| Records for this task |
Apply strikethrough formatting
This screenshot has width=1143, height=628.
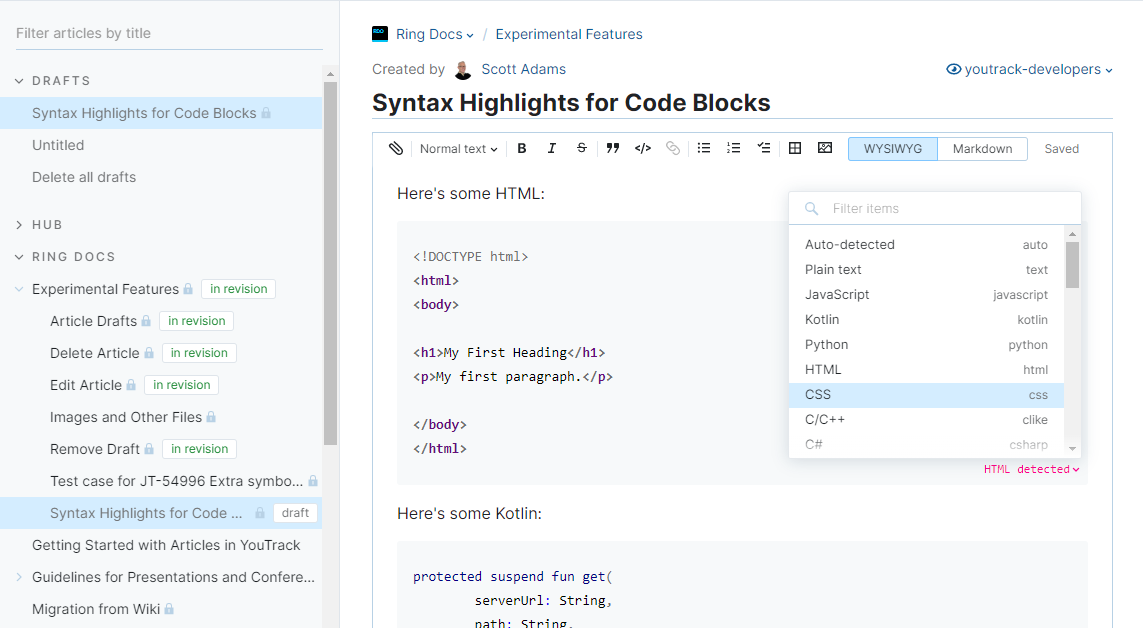[x=582, y=148]
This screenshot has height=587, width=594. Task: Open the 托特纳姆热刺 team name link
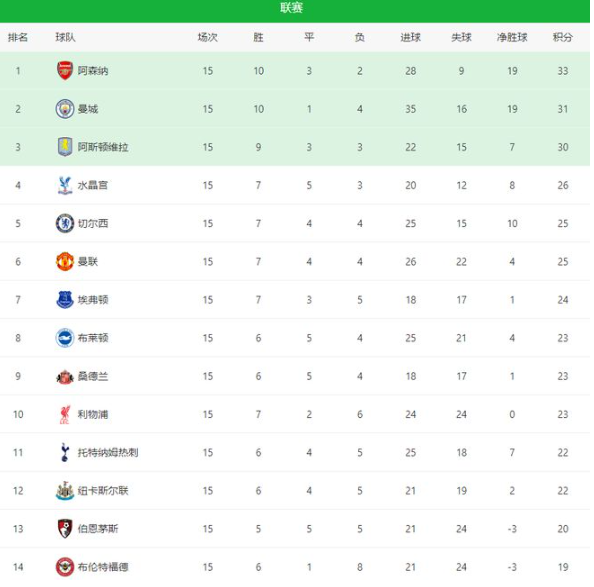(108, 453)
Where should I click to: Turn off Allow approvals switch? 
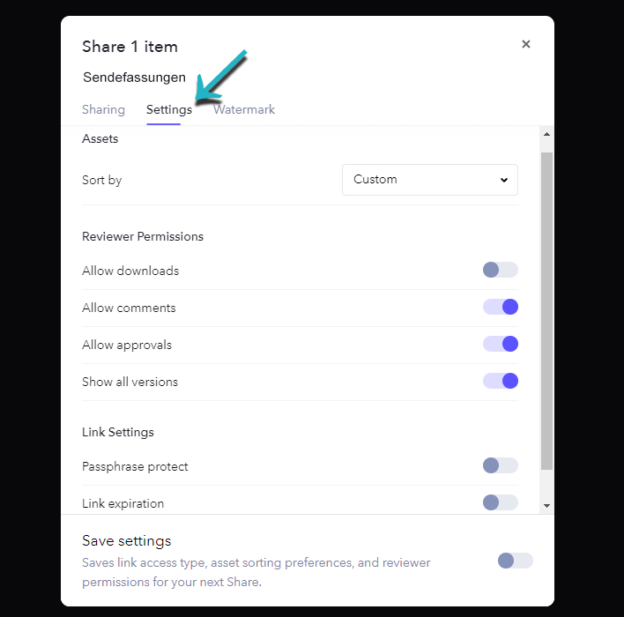click(500, 344)
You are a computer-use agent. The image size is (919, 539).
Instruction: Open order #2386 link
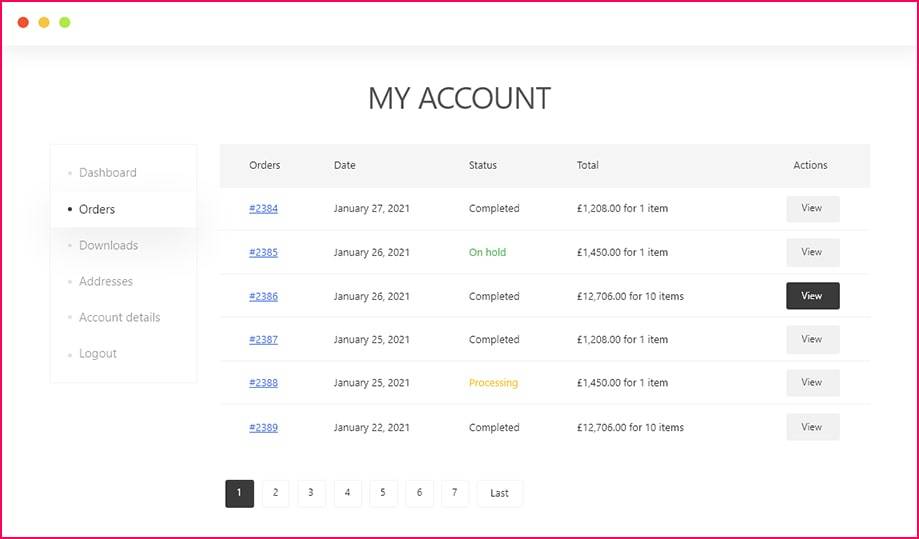coord(263,297)
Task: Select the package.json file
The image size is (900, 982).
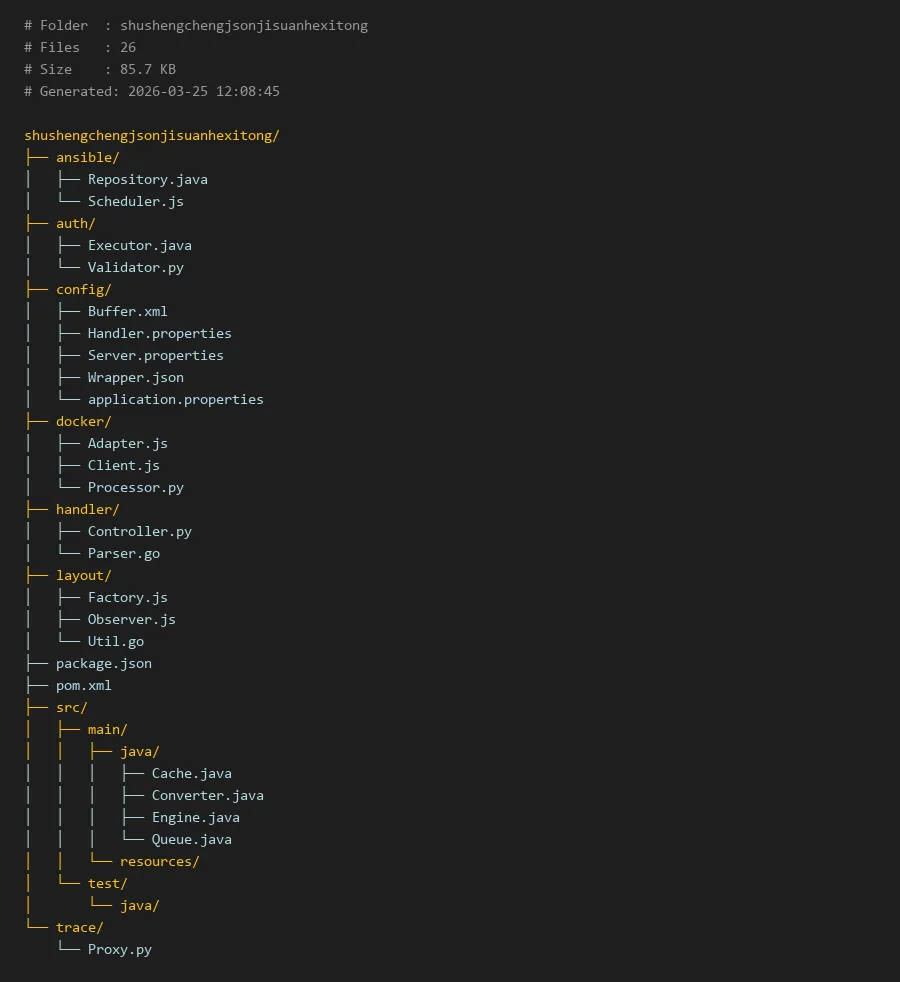Action: (103, 663)
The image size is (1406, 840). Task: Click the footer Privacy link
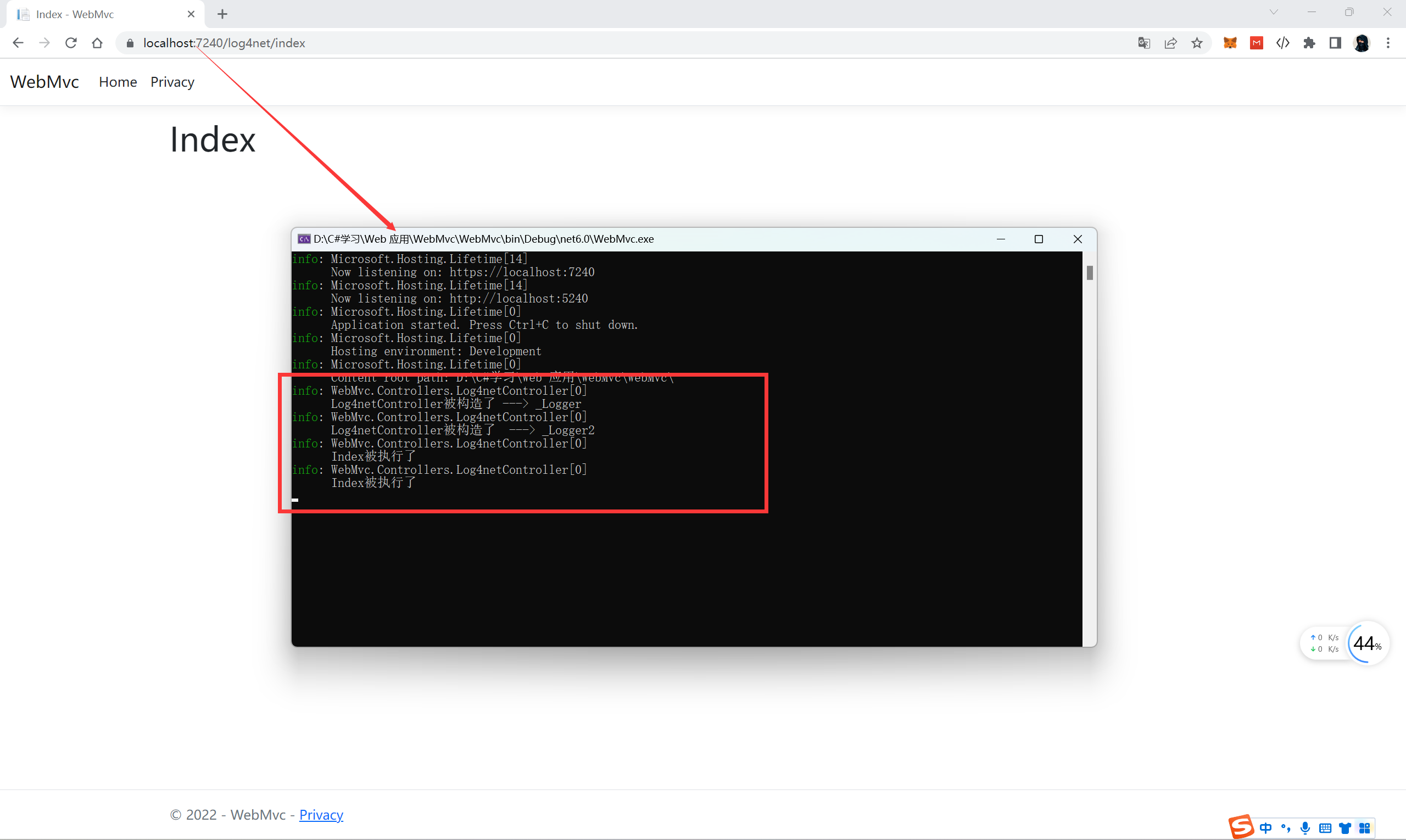coord(321,815)
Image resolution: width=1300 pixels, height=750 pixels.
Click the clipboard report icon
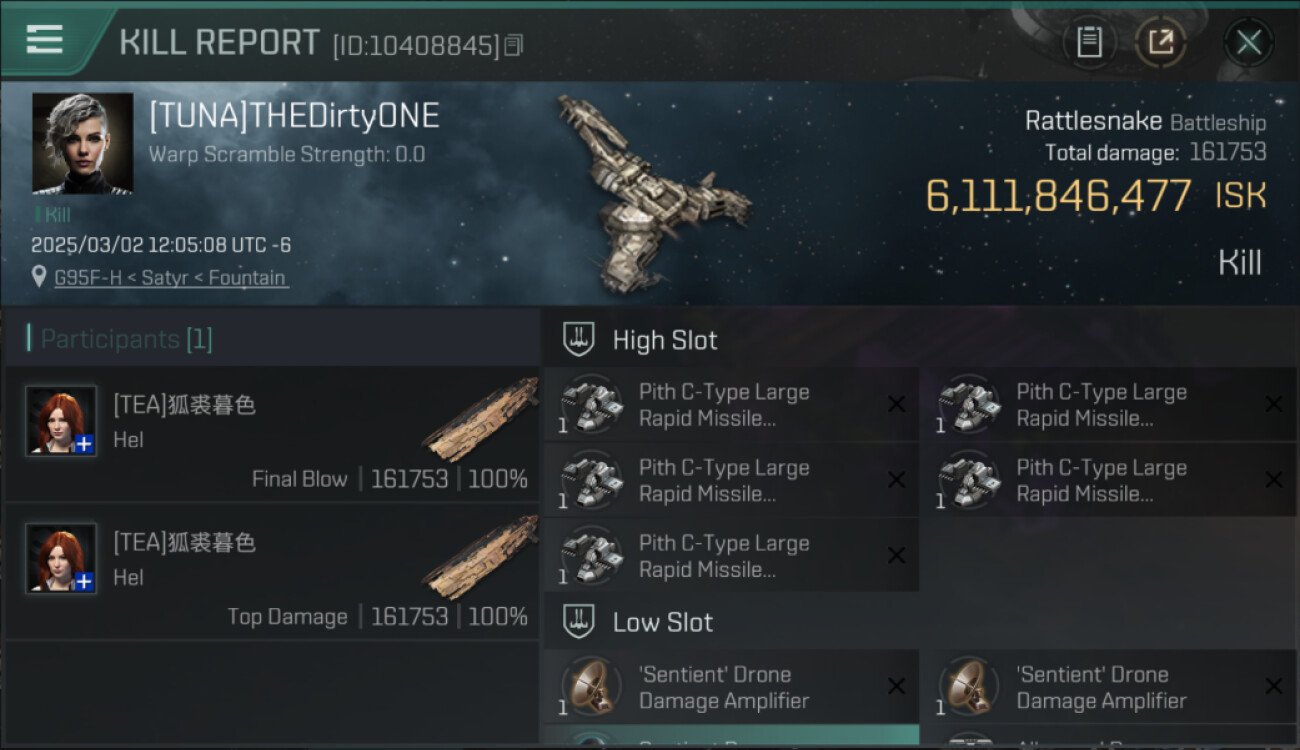(1089, 42)
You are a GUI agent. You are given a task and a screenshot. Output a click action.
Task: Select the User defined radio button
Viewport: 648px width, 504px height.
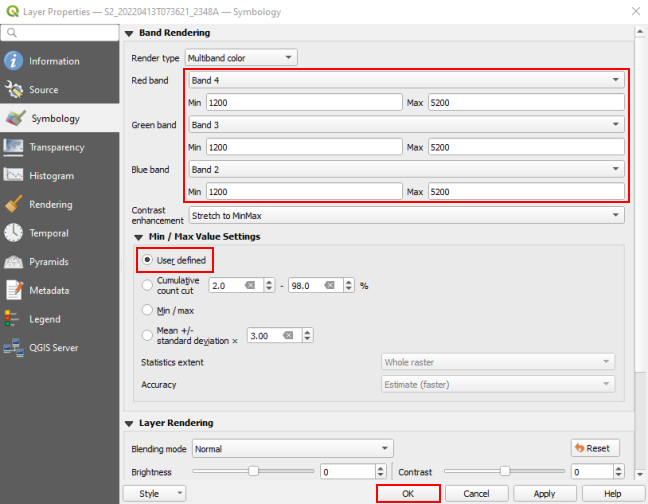tap(148, 260)
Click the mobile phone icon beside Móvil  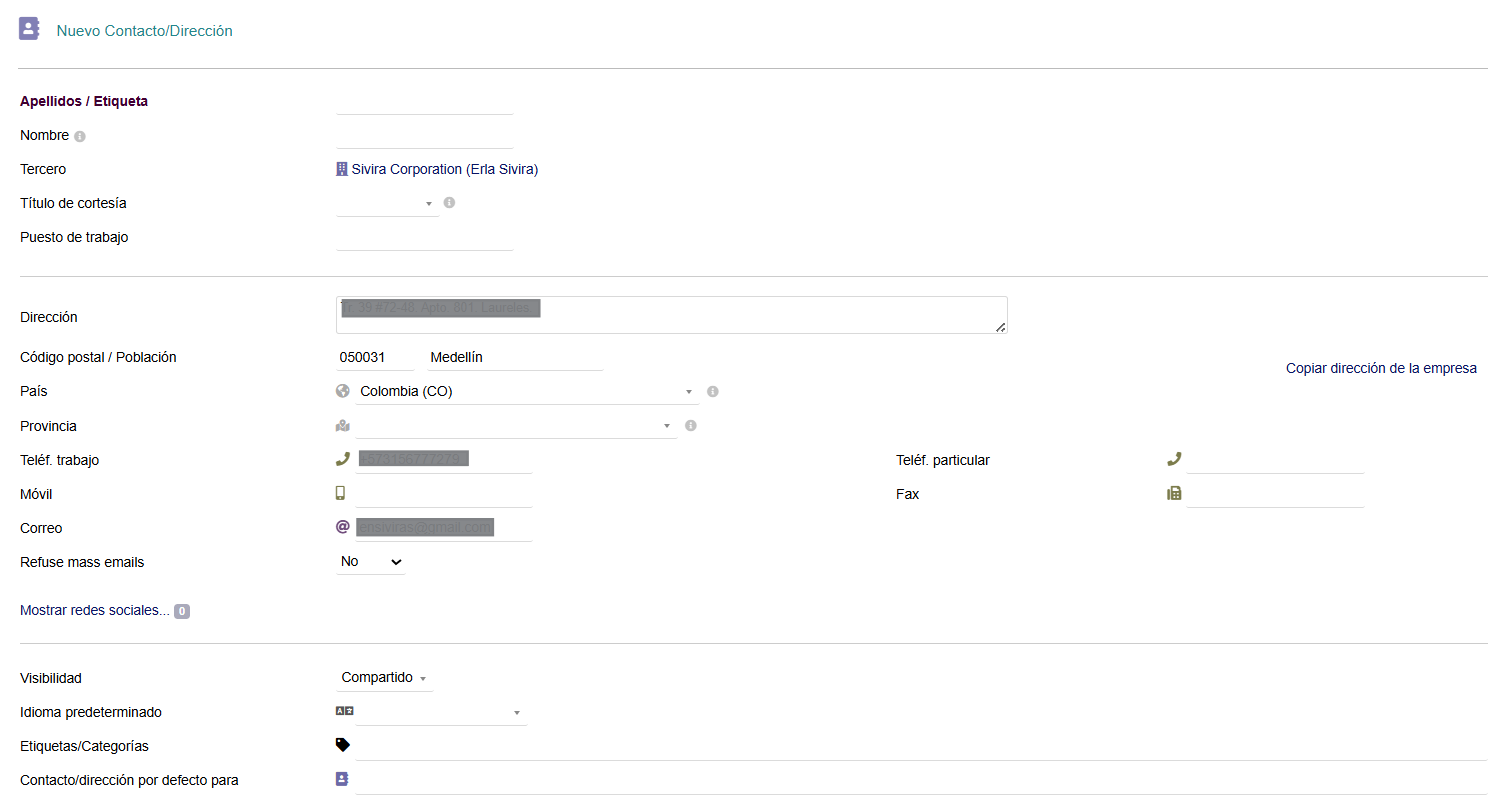[341, 493]
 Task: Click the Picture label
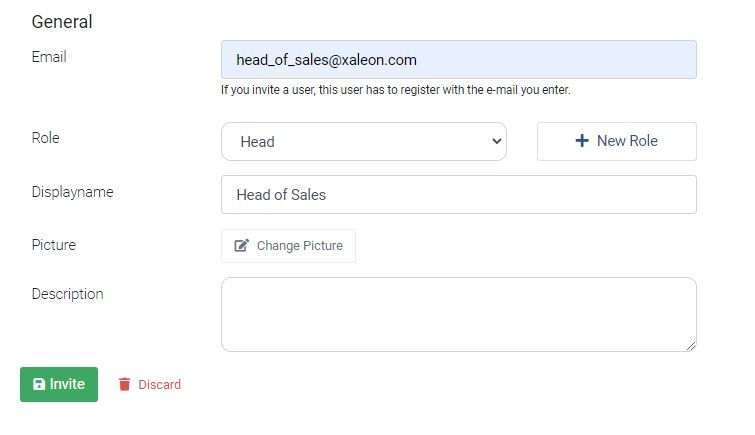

| Direction |
Reproduce the data starting at the line containing "This screenshot has height=587, width=594." and ending at the line containing "coord(263,297)", swapping "switch" for "toggle" and keeping everything else unchanged. Omit the pictures.

| Correct output |
This screenshot has height=587, width=594. Task: Open the 托特纳姆热刺 team name link
(108, 453)
Where should I click to: Turn off Allow approvals toggle? 
click(500, 344)
You are a computer-use agent. The image size is (919, 539).
Instruction: Open order #2386 link
coord(263,297)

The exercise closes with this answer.